House debates

Friday, 22 February 2008

Private Members’ Business

Organ Donation

10:24 am

Photo of Greg HuntGreg Hunt (Flinders, Liberal Party, Shadow Minister for Climate Change, Environment and Urban Water) Share this | Hansard source

I rise to speak in support of this motion in relation to organ donor awareness. Ultimately, this is a motion about families who lose people and families who gain people. For me it is all too personal. In 1992, my then 25-year-old cousin, Christopher, lost his life in a skiing accident. For some days he was on life support, and during that time my uncle David Hunt, whom I love very dearly and who is perhaps one of my harshest critics and challengers, had to make a very powerful decision—that is, to release the organs of his young son. It has been a very difficult period for David since then, but the one sustaining element that he has had is that those organs which were taken from his son, my cousin, gave life to many people. Not all organs were taken. A decision was made that the corneas were too personal, but the principal organs were taken. I cannot tell the House to how many people they gave life but I know it was to a significant number. That story is the story that occurred 198 times around Australia last year. Christopher’s story is the story from the side of the donors. It has never been easy for my uncle or for our family, but the fact that there was some good, a profound good, which came from this passing and this process means, to me, that it is one of the most significant things which anybody in our society can do—that is, to make the commitment at an early stage to be an organ donor.

I also want to focus on the side of the recipients. One is Zoe Wood, a two-year-old girl from Mount Martha. I am the father of another two-year-old girl who lives in Mount Martha and so I was in close contact with Zoe’s family. Zoe needed an organ transplant in order to save her life and she was fortunate enough to receive it. She has two loving parents and three older siblings. They have back this beautiful little girl, they have back the hope of a unified family and they have their lives before them with all the glory that comes from having a two-year-old with a real future in front of her. That little girl, Zoe Wood, will be the face of the Royal Children’s Hospital appeal this year, because of the magnificent work of the hospital and the generosity of another family who, sadly, lost their own child.

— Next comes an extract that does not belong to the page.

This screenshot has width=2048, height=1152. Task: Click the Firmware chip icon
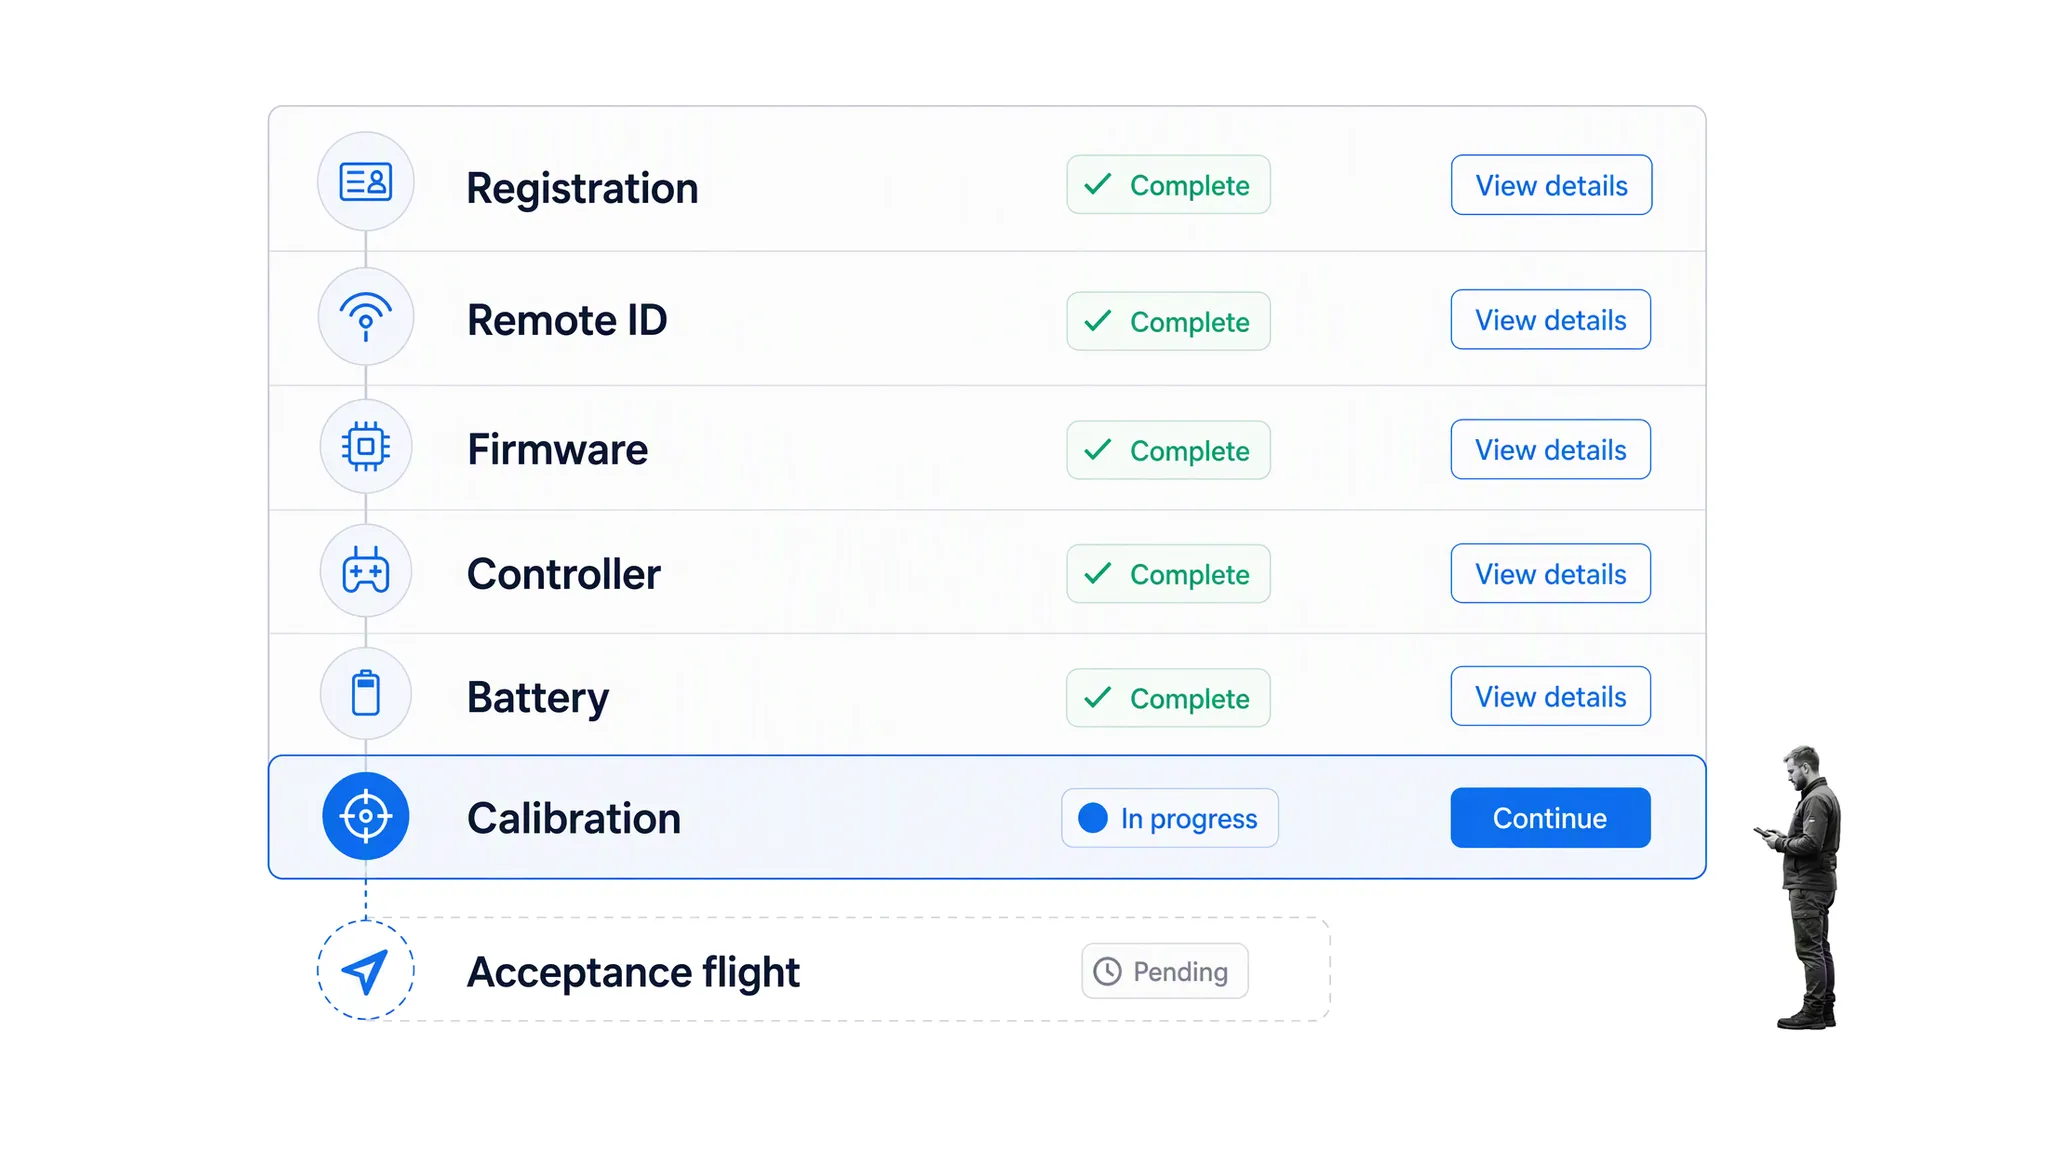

This brings me to the question of the medical staff who give their time and wonderful expertise. My wife is a neurosurgical nurse. Paula has done much work in transplant surgery, and so we have, in a strange way, been surrounded by this issue—as family of a donor, as a family which has been close to recipients and as a family with a member who has been engaged in the transfer process. I think it is very important to pay tribute to the extraordinary medical staff, who have a sense of hope, belief and purpose in their work and who make life possible. They face tragic loss across the operating table and, at the same time, they have an extraordinary opportunity to bring life and a sense of hope to those who are facing loss.

In conclusion, we do need to examine the way in which the magnificent Organ Donor Register works. We have to examine whether there should, perhaps, be an opt-out system. If not that, I would urge the House and all those responsible to consider whether or not we should give more weight to the drivers licence signing process. I think that that should be sufficient. A family might have the right to override it, but if people can simply use their drivers licences—if that is enough to be registered as an organ donor—that will offer the potential to save hundreds of lives. I thank the House for its indulgence on this occasion and I remember my cousin Christopher.